● **Extract to read**:

Published online by Cambridge University Press: 28 May 2009
In medieval thought, the heavenly bodies held the highest status among all the material bodies. Whatever the specific philosophical or religious orientation of a person, he (or, much more rarely, she) believed that the stars and the planets (as well as the spheres to which they are affixed) were made of a noble “fifth matter,” distinct from the four sublunar elements with which it did not interact. The heavenly bodies were therefore excluded from the cycles of generation and corruption: They were usually taken to be eternal, and as such they were regarded as the most noble existents. It was furthermore held that they had souls and intellects with which they cognized. All authors agreed that physical influences emanated from them on the material sublunar world: These heavenly influences were usually construed as the deity’s instruments through which He exercises His Providence over the sublunar world, including humankind. The fact that this lower world was not a chaos but followed some order was thus seen as due to the wholesome influences of the celestial bodies. The latter, however, were not taken to act on their own, but rather as God’s instruments.

● **Exercise description**:
Print the passage above on the heavenly bodies in medieval thought word for word.

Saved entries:
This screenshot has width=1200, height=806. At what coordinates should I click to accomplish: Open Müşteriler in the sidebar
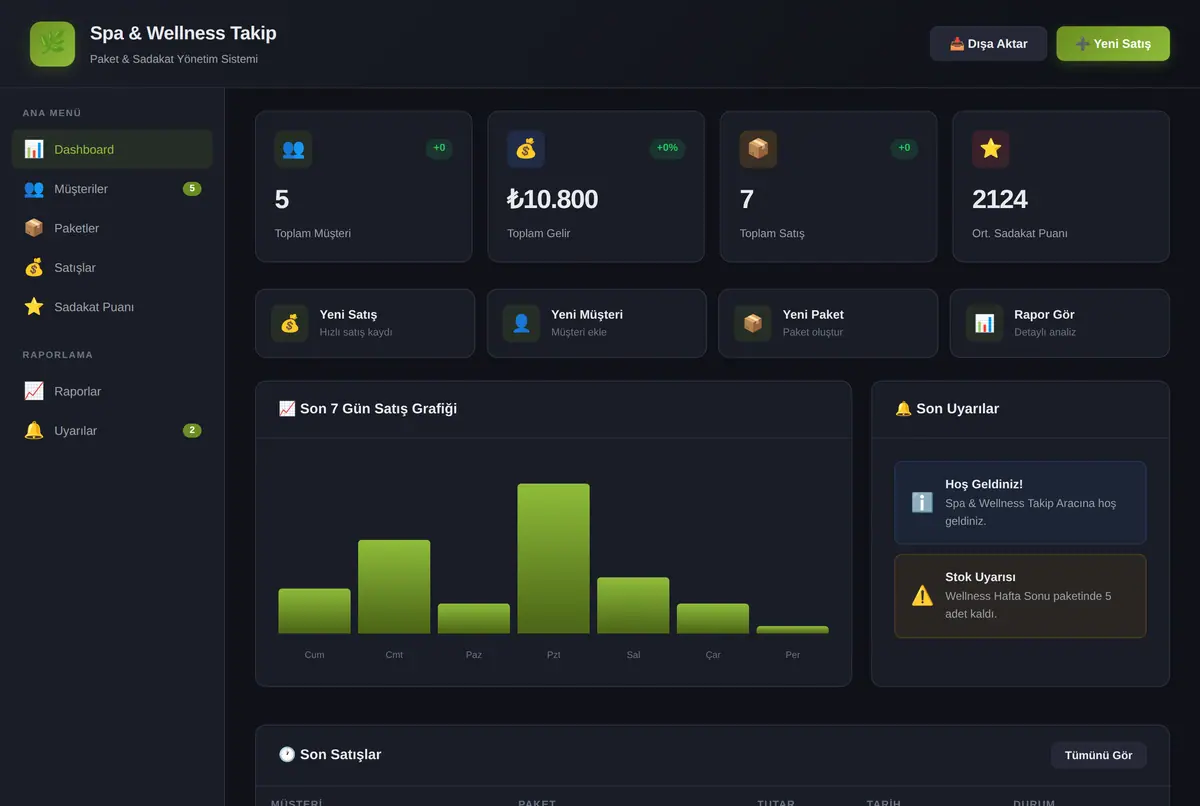click(112, 189)
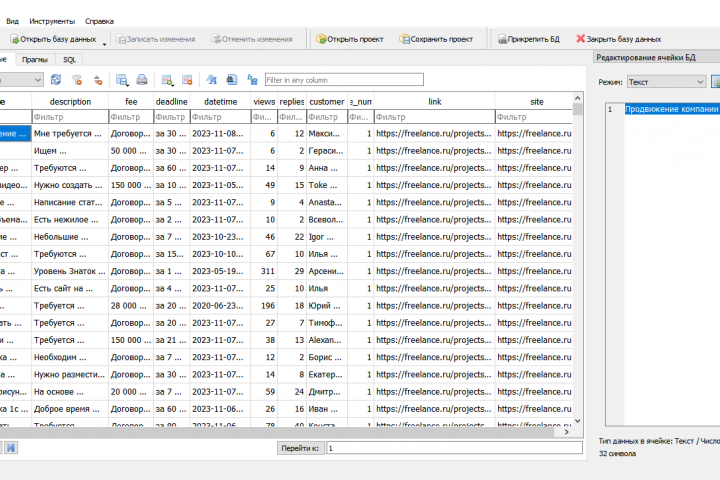Insert a new record with the add-row icon

(x=167, y=79)
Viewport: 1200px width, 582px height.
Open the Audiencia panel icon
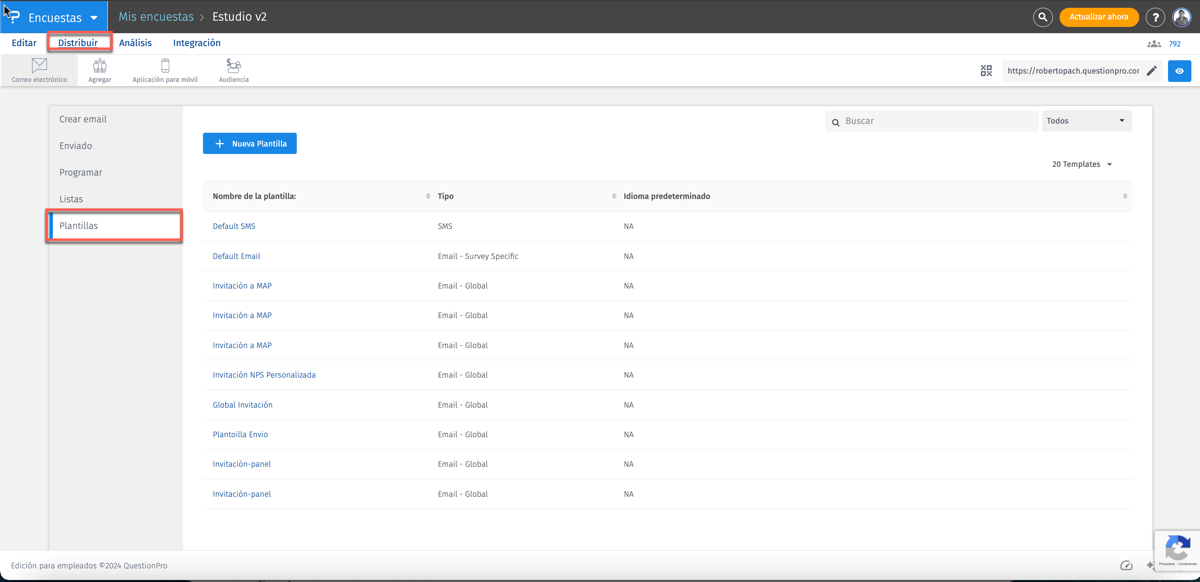coord(234,70)
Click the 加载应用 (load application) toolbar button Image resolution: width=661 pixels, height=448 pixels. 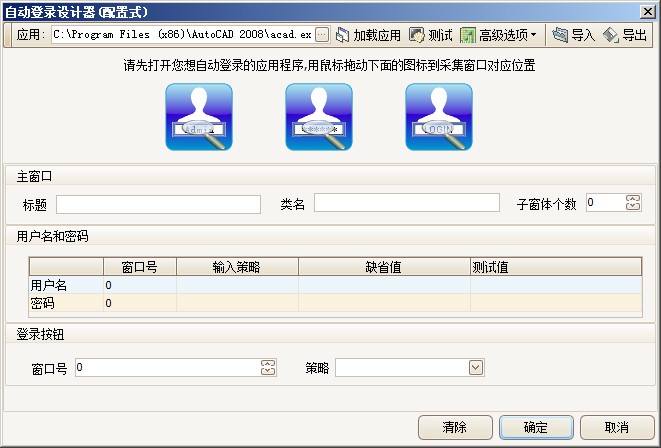tap(367, 35)
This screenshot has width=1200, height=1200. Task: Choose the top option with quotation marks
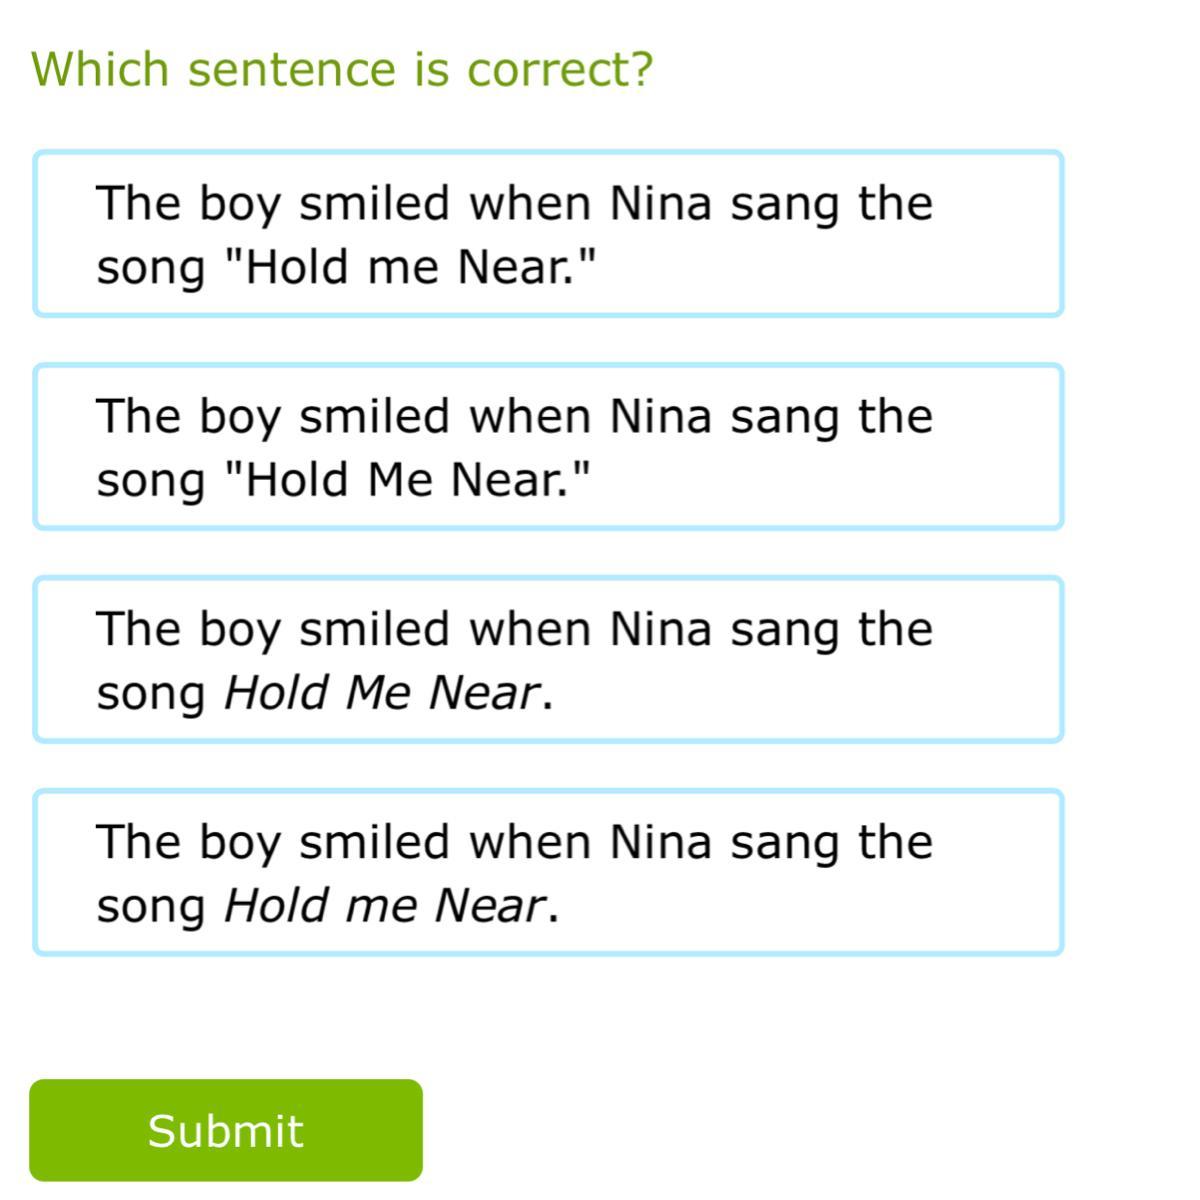click(x=548, y=234)
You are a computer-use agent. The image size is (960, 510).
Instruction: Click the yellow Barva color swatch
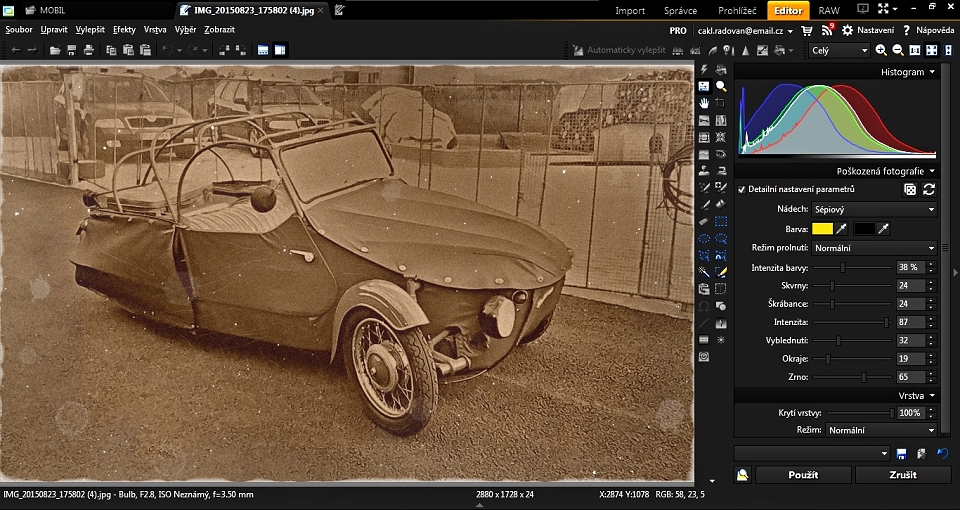(822, 229)
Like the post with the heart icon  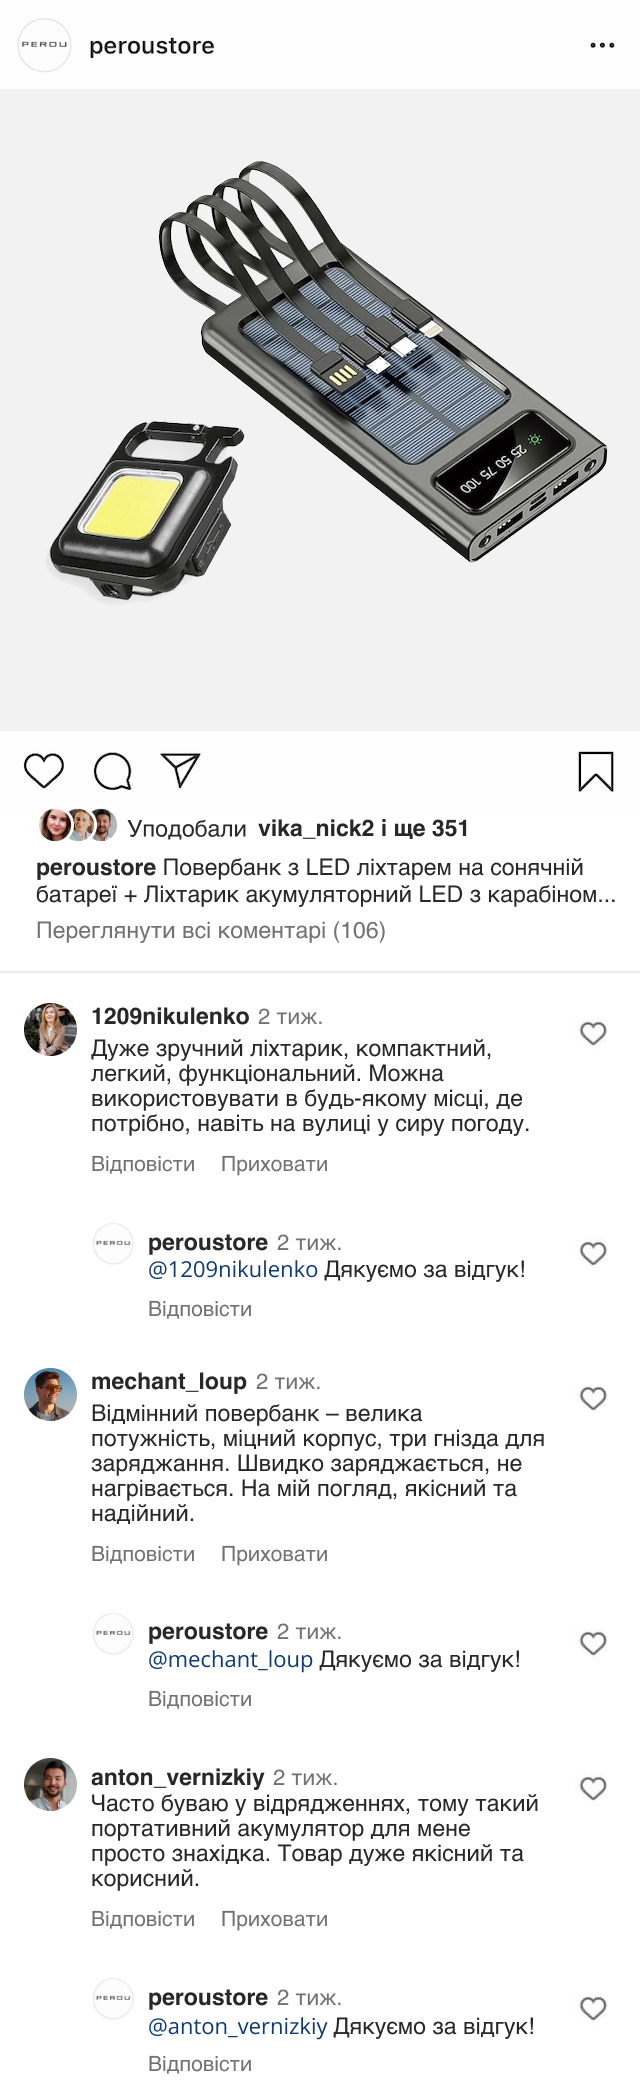[44, 771]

● **Reply**:
Published online by Cambridge University Press: 28 May 2009
In medieval thought, the heavenly bodies held the highest status among all the material bodies. Whatever the specific philosophical or religious orientation of a person, he (or, much more rarely, she) believed that the stars and the planets (as well as the spheres to which they are affixed) were made of a noble “fifth matter,” distinct from the four sublunar elements with which it did not interact. The heavenly bodies were therefore excluded from the cycles of generation and corruption: They were usually taken to be eternal, and as such they were regarded as the most noble existents. It was furthermore held that they had souls and intellects with which they cognized. All authors agreed that physical influences emanated from them on the material sublunar world: These heavenly influences were usually construed as the deity’s instruments through which He exercises His Providence over the sublunar world, including humankind. The fact that this lower world was not a chaos but followed some order was thus seen as due to the wholesome influences of the celestial bodies. The latter, however, were not taken to act on their own, but rather as God’s instruments.